あわせて、優秀だと評価されたサブスク型サービスには以下の特徴があるともわかりました。

1.価格ジャンプ率
実際に利用する場合・購入する場合に比べてとにかく安いというのが特徴の1つ目です。文字の級数の差を示す「ジャンプ率」をヒントに命名しましたが、数十万が数千円で利用できるなど、こんなに安くていいのか?という驚きが惹きつける引力になっています。

2.もたない喜び
買った場合の置き場所の問題を解決して「もたない喜び」を提供している点は意外にも心をくすぐるポイントでした。カーシェアリングなどハードウェアを保持・維持・メンテする苦労を知っている人にとっては大きな便益になっています。

3.行かない利便性
オンラインでオーダーが完了し自宅に届くという、指定の店舗・場所に行く必要がないのもポイントでした。サービスを利用する一連の流れから「店頭に行く」というフェーズが抜けるだけで場所性と時間から解放されます。

4.悩まない楽さ
買い切りの場合はある程度のリスクを背負うことから判断にカロリーがかかりますが、サブスク型にすることで心理的負荷も下がり悩みにくくなります。サービスによっては専任コンシェルジュが代わりに選定することで、さらに判断工数の低下させ且つ安心感を提供しています。

サブスク事業のキモは5つ/Review

 しかし実際にやるとなると難易度はどうかと考察しましたが、ひとえに「簡単じゃないぞ」ということも分かってきました。おそらく以下の5つのキモを抑えた上で参入しない限りは、サブスク型でやるのはお勧めできません。

1. モノ系のサブスクは価格ジャンプ率がキモ
「この価格でいいの?」という驚きこそが誘引力のカギと言えます。中途半端だと見向きもされません。ジャンプ率が出せない場合はその他便益を十分に提供する必要があります。
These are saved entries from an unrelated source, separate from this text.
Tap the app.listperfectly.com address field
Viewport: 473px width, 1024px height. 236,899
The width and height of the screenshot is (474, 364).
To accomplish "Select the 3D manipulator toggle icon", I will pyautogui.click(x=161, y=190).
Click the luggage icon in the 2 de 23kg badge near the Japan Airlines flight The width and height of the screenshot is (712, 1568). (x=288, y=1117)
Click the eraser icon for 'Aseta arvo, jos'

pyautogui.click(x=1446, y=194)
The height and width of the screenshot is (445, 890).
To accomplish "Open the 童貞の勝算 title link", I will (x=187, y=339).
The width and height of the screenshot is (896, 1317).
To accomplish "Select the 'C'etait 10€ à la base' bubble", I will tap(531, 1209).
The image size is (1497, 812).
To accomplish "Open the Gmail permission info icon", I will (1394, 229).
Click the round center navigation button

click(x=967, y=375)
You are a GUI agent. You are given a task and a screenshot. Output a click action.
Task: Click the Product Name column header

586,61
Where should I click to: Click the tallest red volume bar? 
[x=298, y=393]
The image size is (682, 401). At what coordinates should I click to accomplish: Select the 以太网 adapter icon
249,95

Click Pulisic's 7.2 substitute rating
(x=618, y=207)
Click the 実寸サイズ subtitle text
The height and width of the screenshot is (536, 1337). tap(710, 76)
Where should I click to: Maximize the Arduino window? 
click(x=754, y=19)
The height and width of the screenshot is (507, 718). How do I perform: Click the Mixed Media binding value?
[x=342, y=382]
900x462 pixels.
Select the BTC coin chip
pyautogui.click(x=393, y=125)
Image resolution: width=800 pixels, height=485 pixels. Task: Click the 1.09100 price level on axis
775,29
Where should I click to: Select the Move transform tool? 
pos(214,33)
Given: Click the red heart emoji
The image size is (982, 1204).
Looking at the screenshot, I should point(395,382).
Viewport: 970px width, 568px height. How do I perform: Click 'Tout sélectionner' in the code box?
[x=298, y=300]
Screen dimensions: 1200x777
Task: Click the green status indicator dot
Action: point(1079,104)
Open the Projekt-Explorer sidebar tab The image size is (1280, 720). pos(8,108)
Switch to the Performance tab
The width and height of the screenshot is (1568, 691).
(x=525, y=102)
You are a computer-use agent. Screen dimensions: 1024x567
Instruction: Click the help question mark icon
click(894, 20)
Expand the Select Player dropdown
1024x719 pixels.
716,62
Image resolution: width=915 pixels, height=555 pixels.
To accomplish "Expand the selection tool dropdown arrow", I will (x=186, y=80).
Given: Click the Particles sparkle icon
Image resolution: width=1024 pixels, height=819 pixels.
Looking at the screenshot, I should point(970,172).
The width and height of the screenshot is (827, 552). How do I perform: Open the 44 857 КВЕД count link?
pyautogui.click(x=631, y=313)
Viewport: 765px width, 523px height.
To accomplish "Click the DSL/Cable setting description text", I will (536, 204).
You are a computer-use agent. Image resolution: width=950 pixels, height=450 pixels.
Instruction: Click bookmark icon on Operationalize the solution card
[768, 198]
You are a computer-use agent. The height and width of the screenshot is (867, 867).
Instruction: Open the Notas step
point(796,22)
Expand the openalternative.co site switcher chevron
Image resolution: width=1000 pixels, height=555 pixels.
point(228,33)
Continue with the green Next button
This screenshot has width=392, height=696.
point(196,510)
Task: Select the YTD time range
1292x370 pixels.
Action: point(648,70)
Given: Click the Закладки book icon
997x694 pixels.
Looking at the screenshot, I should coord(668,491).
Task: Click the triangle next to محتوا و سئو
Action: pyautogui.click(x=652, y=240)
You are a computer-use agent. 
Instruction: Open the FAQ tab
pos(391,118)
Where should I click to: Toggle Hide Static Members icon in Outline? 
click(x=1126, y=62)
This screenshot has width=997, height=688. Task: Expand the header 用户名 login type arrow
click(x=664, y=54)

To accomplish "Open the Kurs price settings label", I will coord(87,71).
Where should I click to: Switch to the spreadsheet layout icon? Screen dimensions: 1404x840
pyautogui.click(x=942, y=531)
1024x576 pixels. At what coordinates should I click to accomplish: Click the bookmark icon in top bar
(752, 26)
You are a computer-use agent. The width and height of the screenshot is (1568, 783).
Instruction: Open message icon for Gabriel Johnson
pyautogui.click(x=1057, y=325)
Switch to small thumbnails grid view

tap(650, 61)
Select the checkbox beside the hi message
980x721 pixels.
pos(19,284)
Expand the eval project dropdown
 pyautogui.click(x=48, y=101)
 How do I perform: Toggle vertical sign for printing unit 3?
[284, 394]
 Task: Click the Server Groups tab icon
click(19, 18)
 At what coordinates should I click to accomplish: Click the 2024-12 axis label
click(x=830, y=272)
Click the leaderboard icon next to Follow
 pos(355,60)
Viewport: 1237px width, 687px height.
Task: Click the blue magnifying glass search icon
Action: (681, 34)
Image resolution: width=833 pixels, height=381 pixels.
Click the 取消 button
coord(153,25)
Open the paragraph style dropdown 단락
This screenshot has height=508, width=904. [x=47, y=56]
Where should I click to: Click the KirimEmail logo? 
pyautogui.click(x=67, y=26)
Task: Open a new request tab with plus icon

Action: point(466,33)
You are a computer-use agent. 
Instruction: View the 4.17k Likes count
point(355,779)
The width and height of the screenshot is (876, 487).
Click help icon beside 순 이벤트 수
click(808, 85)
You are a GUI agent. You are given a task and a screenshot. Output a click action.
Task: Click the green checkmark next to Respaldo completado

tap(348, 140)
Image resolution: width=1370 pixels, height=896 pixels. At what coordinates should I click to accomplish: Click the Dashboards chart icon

2. サービス系・コンテンツ系のサブスクは選択肢の多さがキモ
使い放題・見放題というサービスあるいはコンテンツのサブスクで成功しているものは「実質無制限」といえるほどに選択肢が多いです。多いのではなく実質無制限なほどに多くなければいけません。

3. サービスイン前の事前準備がキモ
提携してくれる店舗の数や提供できるコンテンツの数を十分に供えたり、注文から到着までの迅速なオペレーションを設計したり、サブスクユーザーは「モトを取りたいからガンガン使う」という前提要件に対応できる準備がキモになります。

4. 損益分岐となる回数と月額のバランスをシビアに見極めるのがキモ
サービスインをしてしまうと一度設定した価格を安易に値段を変更することはできません。どの程度月平均利用するのか、そのユーザーがどのくらいの期間サービスを利用するのか、月額をいくらで設定したら何ヶ月でリクープするのかなど、シビアにシミュレーションして判断することが求められます。

5. リクープまでの資金繰りがキモ
提携先の開拓やシステムの準備、場合によっては在庫の準備など、サービスインまでに非常にお金(人工や販管費含め)がかかる部分もサブスク型ビジネスモデルの特徴です。リクープまで資金がショートしない状況作りも成否を分けると言えそうです。

まとめ

 原則として長期戦ビジネスのため、最低5年以上赤字であろうが融資・出資を集められる「計略」「情熱」「執念」がない場合は、非常にレベルの高いビジネスモデルなので参入は控えたほうがいいかなと・・・。
他方できちんと軌道に乗せられると業績は安定しやすいことから中長期的な戦略や施策の着手ができるともいえそうです。将来的に国家規模の大きな事業を考えている場合はサブスク型ビジネスはやった方がいいでしょう。